Il y a quarante ans, l’écrivain et cinéaste italien Pier Paolo Pasolini était assassiné sur une plage non loin de Rome. Mais ce génie est pour nous toujours vivant. De nombreuses publications en Italie rappellent combien sa perte a été grande et combien il nous manque. En français, le roman La contagion de Walter Siti nous permet, presque mélancoliquement, de revenir sur cet intellectuel irremplaçable; de même que la publication complète de Poésie en forme de rose par son plus fidèle traducteur, René de Ceccaty.
Walter Siti est, comme on dirait ici, un cas.
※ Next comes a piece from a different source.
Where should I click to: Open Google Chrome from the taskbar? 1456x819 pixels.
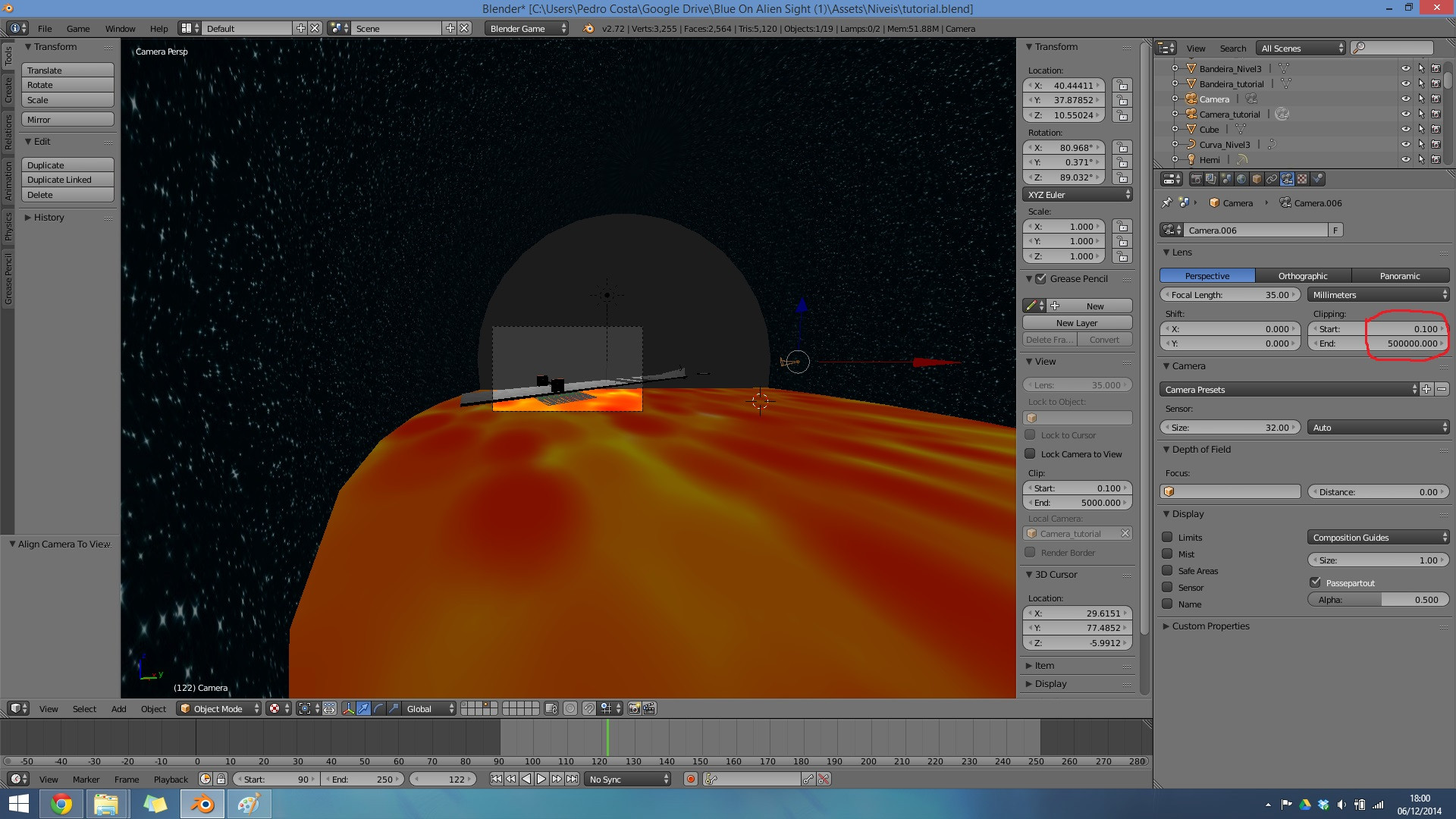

Auteur d’une thèse sur Pasolini, ce professeur de littérature né en 1947, qui a publié en 12 tomes toute l’œuvre de PPP, décide à cinquante ans de tout larguer et se met à écrire frénétiquement un roman, Leçon de nu (« Scuola di nudo ») dont j’ai parlé ici même, dans Fugues (Éditions Verdier, 2012).
Cet homosexuel est fasciné par le corps des hommes musclés. Emmanuelle Treve raconte dans Quelque chose d’écrit (Aces Sud, 2013) que Siti avait décoré son salon de dix photos agrandies des dix gars les plus beaux qu’il avait rencontrés. On voit donc ici sa personnalité. Son roman était décrit par lui comme un «manuel d’anthropométrie à usage pornographique».
Mais Leçons de nu est bien plus que ça. C’est un peu le pendant de l’Italie des années 1990 ce que Pétrole, de Pasolini, a été pour les années 80, tant il brasse les mêmes thèmes (la corruption, la publicité, la télévision, l’hédonisme, le consumérisme, la marchandisation des corps, etc.). Vrai-faux roman, Leçon de nu était déjanté au possible.
Ceux qui l’ont lu ne seront pas déstabilisés par ce quatrième roman La contagion (« Il cotagio »), aussi baroque, cru et provocateur que le premier. Le romancier jette un regard acéré sur ces borgati (« faubourgs » en français) de Rome, qui se sont étendus après la guerre de façon désordonnée et illégale. C’est le monde que décrivait Pasolini dans ses romans Les ragazzi et Une vie violente et dans son film Mamma Roma.
Au départ, un peu comme dans La vie mode d’emploi de Georges Perec, le roman nous fait entrer dans le quotidien des habitants d’un immeuble: Chiara et son mari Marcello, ancien bodybuilder bisexuel, Francesca, handicapée militante, Bruno, supporter de la Roma, Gianfranco, le dealer, Eugenio, dit la Toupie, et bien d’autres qui les fréquentent, des personnages qui apparaissent et disparaissent sans crier gare.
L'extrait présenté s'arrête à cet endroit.